Text excerpt ▸
==============================
The new hot spot in the environmental protection war is the Arctic

With the ice cap melting, nations are stampeding north to tap the likely bonanza of natural resources below the sea floor. Environmentalists, meanwhile, are already in court trying to slow the gold rush, fearing for polar bears and whales.
Crosscut archive image.

A frame from a video sequence demonstrating the melting of the Arctic ice cap over time, from research by Ignatius Rigor at the University of Washington.

With the ice cap melting, nations are stampeding north to tap the likely bonanza of natural resources below the sea floor. Environmentalists, meanwhile, are already in court trying to slow the gold rush, fearing for polar bears and whales.

In the late 1960s and early 1970s, environmentalists were fighting construction of a Trans Alaska Pipeline, which was to carry North Slope oil from the shore of the Arctic Ocean to the ice-free port of Valdez. Their ultimate doomsday scenario was an oil spill in the Arctic spreading over the sea ice, absorbing solar radiation, and melting the polar ice cap.

It turns out that the polar ice cap is melting anyway - and the event is spurring a new rush to petroleum in the Arctic.

Everyone who follows the news at all knows by now that most of the Arctic Ocean is losing ice and that scientists expect all the ice to disappear before the end of the century. The standard model predicts an ice-free Arctic by 2070. Ignatius Rigor and colleagues from the University of Washington have found that this year's ice pack is the thinnest on record, and if things continue on their current trajectory, the ice will be gone by 2030. (They've produced an online movie of the shrinking ice cap.)
==============================
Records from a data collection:
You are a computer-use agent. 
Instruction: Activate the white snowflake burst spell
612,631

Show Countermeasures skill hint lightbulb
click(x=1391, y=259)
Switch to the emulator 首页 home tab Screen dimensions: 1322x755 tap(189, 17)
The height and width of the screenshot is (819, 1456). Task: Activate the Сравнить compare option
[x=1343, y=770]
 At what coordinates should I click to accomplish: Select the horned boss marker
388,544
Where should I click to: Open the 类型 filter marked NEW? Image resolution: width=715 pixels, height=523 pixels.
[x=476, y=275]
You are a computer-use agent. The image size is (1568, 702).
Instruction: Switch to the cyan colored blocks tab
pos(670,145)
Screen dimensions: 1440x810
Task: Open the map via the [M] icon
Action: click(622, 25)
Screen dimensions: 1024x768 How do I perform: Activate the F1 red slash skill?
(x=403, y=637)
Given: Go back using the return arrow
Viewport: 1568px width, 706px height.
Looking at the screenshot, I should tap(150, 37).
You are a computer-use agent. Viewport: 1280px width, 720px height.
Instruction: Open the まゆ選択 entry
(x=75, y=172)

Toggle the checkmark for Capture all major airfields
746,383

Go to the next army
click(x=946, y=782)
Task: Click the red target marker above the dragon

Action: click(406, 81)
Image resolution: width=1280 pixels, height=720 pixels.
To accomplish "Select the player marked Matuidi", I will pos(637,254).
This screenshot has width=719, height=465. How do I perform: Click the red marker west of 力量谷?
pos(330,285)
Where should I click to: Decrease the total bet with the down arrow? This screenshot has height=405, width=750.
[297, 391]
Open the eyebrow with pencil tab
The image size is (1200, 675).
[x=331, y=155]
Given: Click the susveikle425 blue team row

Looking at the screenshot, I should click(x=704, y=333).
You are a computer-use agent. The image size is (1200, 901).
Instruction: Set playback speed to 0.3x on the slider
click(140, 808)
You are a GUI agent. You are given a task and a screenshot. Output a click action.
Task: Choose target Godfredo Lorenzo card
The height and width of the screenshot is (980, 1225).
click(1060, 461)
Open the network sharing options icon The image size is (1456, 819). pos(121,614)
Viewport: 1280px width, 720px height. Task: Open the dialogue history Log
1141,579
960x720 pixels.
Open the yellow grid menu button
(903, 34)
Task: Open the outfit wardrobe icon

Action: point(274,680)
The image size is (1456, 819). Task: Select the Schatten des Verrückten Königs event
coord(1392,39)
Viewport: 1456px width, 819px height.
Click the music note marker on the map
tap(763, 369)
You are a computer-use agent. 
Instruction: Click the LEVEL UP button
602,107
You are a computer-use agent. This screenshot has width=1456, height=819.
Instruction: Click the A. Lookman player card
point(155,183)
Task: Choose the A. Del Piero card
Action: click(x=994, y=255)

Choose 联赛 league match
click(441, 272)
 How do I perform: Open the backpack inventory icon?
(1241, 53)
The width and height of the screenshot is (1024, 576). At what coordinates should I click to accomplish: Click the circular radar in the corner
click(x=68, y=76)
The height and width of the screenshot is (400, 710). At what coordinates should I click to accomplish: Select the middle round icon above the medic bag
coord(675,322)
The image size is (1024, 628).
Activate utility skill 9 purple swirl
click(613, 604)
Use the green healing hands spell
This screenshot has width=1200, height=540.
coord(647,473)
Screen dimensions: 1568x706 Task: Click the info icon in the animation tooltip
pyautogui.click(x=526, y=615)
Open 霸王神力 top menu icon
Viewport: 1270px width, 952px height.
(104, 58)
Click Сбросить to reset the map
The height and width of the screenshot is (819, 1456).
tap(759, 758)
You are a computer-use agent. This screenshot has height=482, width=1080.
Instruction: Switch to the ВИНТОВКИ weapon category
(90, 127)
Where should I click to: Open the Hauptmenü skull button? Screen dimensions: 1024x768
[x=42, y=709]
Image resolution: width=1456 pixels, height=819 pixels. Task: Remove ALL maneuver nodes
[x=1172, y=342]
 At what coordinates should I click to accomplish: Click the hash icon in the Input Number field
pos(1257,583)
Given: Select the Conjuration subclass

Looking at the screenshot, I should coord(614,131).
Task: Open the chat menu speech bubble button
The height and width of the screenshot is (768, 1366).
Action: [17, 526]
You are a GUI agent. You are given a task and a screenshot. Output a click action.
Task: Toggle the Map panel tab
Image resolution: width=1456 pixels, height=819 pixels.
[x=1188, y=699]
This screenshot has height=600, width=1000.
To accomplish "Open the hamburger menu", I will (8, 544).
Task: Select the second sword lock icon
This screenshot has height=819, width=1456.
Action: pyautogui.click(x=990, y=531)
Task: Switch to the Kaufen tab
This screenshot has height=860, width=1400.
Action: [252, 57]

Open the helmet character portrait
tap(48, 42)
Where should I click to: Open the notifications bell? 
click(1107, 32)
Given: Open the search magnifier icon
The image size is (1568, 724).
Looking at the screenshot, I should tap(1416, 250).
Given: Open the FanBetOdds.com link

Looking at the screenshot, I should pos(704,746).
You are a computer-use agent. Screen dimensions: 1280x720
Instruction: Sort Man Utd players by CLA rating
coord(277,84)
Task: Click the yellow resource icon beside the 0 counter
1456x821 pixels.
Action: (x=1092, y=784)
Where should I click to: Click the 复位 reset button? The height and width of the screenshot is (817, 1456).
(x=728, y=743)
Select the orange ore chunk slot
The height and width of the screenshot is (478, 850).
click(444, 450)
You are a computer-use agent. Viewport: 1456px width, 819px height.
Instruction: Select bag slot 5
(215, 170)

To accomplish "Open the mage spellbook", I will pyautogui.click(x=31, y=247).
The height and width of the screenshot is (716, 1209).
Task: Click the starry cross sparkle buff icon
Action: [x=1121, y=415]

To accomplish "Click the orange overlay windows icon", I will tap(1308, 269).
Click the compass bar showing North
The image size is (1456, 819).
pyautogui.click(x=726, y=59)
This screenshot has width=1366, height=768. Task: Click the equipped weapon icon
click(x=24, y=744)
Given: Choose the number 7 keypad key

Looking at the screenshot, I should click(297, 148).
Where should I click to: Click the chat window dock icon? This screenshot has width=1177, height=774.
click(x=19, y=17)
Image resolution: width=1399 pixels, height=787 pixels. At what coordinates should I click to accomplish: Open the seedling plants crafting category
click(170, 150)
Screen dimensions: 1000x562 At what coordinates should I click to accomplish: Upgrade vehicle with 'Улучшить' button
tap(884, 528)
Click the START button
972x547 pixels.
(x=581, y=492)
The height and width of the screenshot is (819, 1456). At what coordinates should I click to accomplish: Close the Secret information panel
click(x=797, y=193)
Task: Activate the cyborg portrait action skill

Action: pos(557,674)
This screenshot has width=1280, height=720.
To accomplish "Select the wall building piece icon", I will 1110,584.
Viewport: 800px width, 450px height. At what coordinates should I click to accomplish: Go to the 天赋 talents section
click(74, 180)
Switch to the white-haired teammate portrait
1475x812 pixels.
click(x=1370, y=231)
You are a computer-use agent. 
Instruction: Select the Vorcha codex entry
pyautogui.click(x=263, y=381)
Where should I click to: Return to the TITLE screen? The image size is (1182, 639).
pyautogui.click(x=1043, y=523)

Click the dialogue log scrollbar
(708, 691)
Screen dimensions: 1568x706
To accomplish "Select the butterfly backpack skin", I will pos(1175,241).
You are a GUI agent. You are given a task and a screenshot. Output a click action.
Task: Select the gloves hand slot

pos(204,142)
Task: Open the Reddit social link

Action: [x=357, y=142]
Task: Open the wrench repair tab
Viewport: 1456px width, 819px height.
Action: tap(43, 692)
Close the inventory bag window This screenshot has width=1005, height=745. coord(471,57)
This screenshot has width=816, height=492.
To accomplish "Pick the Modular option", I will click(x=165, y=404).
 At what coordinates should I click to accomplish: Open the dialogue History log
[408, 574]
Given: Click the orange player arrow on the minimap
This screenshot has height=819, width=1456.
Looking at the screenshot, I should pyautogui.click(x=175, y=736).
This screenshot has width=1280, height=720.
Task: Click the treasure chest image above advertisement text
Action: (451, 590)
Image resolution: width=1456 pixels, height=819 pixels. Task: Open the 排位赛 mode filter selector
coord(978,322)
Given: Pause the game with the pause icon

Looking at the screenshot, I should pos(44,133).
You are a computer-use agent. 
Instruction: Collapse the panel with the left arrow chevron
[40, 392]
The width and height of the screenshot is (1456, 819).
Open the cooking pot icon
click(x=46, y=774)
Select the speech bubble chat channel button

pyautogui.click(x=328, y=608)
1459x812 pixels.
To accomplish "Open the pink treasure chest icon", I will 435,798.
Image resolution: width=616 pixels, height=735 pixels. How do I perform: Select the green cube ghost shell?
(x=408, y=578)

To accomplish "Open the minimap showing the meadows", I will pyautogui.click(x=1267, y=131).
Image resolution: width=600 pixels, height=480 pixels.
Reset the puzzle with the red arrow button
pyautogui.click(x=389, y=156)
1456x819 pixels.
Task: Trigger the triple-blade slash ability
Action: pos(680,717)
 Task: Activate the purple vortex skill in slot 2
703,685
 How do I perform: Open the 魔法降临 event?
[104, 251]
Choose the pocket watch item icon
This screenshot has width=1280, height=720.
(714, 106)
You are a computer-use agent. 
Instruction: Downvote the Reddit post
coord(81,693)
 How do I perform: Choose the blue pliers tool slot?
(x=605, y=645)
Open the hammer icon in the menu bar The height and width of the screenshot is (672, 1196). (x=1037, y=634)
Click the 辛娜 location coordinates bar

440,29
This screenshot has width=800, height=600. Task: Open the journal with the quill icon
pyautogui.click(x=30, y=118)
==============================
Problems and tasks ▸
[A] Rewrite the Arctic article from "In the late" up to and including "in the Arctic.", substituting "worst-case scenario" for "doomsday scenario".
[B] According to the Arctic article, by what year does the standard model predict an ice-free Arctic?

Answer set ▸
[A]
In the late 1960s and early 1970s, environmentalists were fighting construction of a Trans Alaska Pipeline, which was to carry North Slope oil from the shore of the Arctic Ocean to the ice-free port of Valdez. Their ultimate worst-case scenario was an oil spill in the Arctic spreading over the sea ice, absorbing solar radiation, and melting the polar ice cap.

It turns out that the polar ice cap is melting anyway - and the event is spurring a new rush to petroleum in the Arctic.

[B] 2070